Problems with nfs

Andrew DeFaria Andrew@DeFaria.com
Tue Apr 24 18:08:00 GMT 2012


On 4/24/2012 8:39 AM, Corinna Vinschen wrote:
> On Apr 24 08:30, Andrew DeFaria wrote:
>> On 04/24/2012 08:00 AM, Corinna Vinschen wrote:
>>> And make sure the uid/gid mapping is set up correctly (Windows 2008
>>> AD mapping works fine, see the "UNIX Attributes" tab in the user/group
>>> properties dialog in the "Active Directory Users and Computers" MMC
>>> Snap-in).
>> I don't think there's an MMC snap-in on a Netapp...
> No, but on the AD DC.
I don't have access to the AD DC.
>
>>> And make sure the security settings in the NFS client (starting with W7)
>>> are correct.  If the NFS server doesn't support krb5 authentication,
>>> you should explicitly switch them off in the "Services for Network
>>> File System" MMC Snap-in.  Also, make sure that "reserved ports" is
>>> enabled for best interoperability.
>> As I said, I don't have Win 7 - just XP. I had uninstalled SFU
>> because I saw no way to solve this problem. Perhaps some of your
>> settings above are transferable to the Netapp and they will set them
>> and then I can try again.
> I was talking about the *client* options.  For XP all I said can be
> ignored, except the provider order.
I just reinstalled SFU on my XP laptop. I'm not seeing provider order 
options at all. I see a snapin for SFU which has Client for NFS which 
only has a File Permissions tab and a Performance tab. There is also 
Telnet Server and User name mapping selections.
>   On XP you can simply use a passwd
> and group file (NOT the Cygwin passwd and group files!) for identity
> mapping on the client machine.
There appears to be a username mapping for NIS.
>
>>> Still, an NFS client isn't just some arbitrary piece of software, it's a
>>> filesystem driver, like ntfs.sys.  There's no OSS code available which
>>> provides this kind of FS driver for Windows.

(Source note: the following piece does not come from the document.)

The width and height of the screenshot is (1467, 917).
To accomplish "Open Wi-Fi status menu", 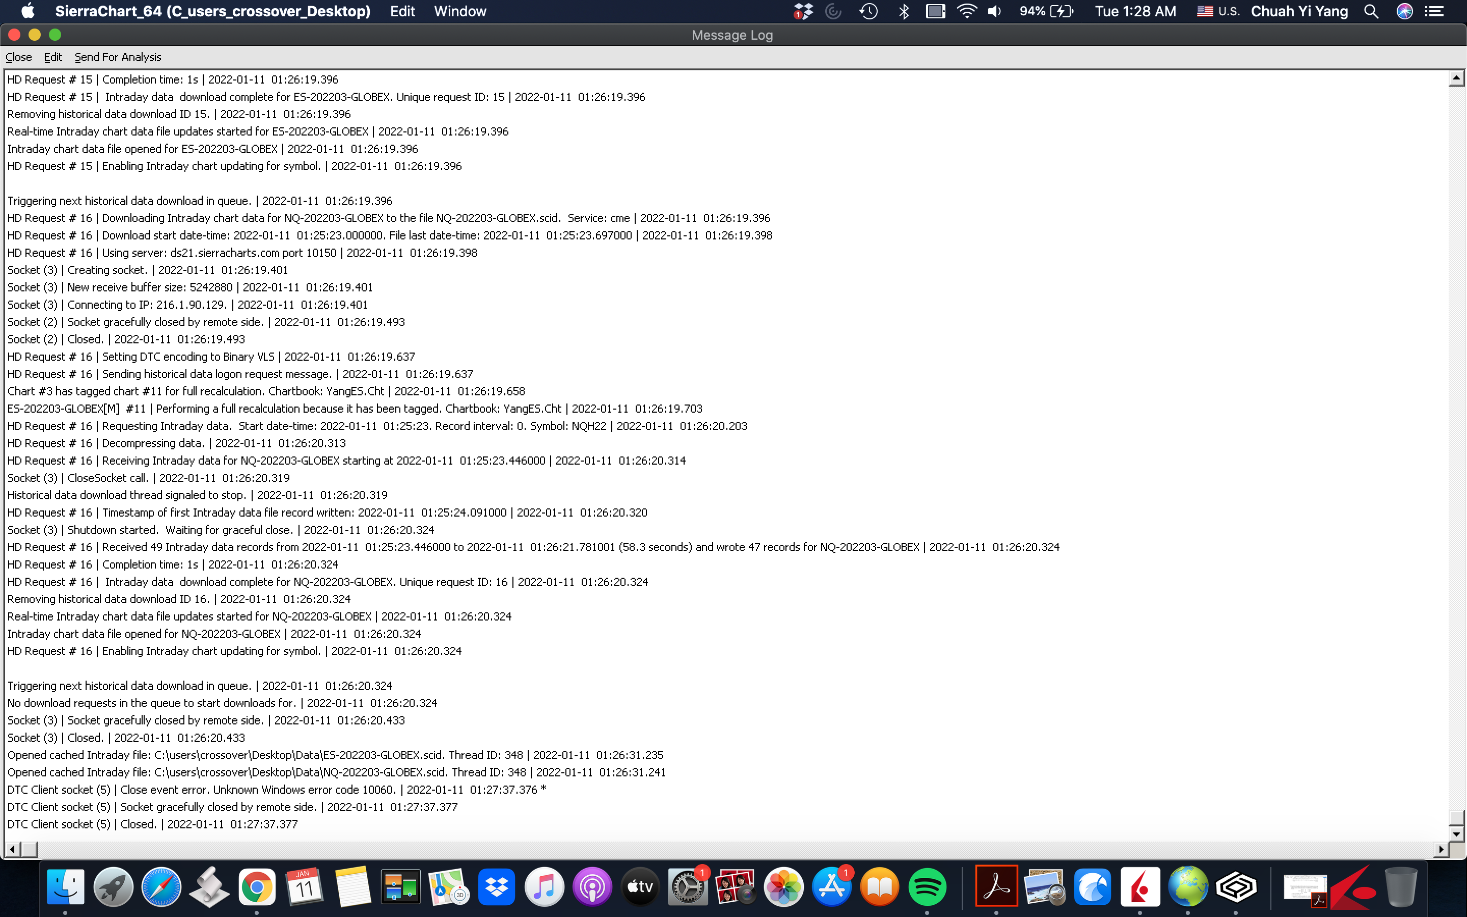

>> I admit that NFS client is involved, a driver, in the kernel, etc.
>> But isn't there SFU already coded? I guess the source isn't readily
>> available if at all. I think that having an NFS client would be
>> beneficial to all as NFS protocol seems to be way faster than SMB
>> and more conducive to the "Linux/Cygwin" environment.
> SFU *is* the NFS client.  You seem to expect that there's some user
> space executable which constitutes the NFS client, but that's not the
> case.  The OS driver *is* the NFS client.  Full stop.
I thought it might be able to contain this within the cygwin1.dll but 
apparently not.
-- 
Andrew DeFaria <http://defaria.com>
One of the penalties for refusing to participate in politics is that you 
end up being governed by your inferiors.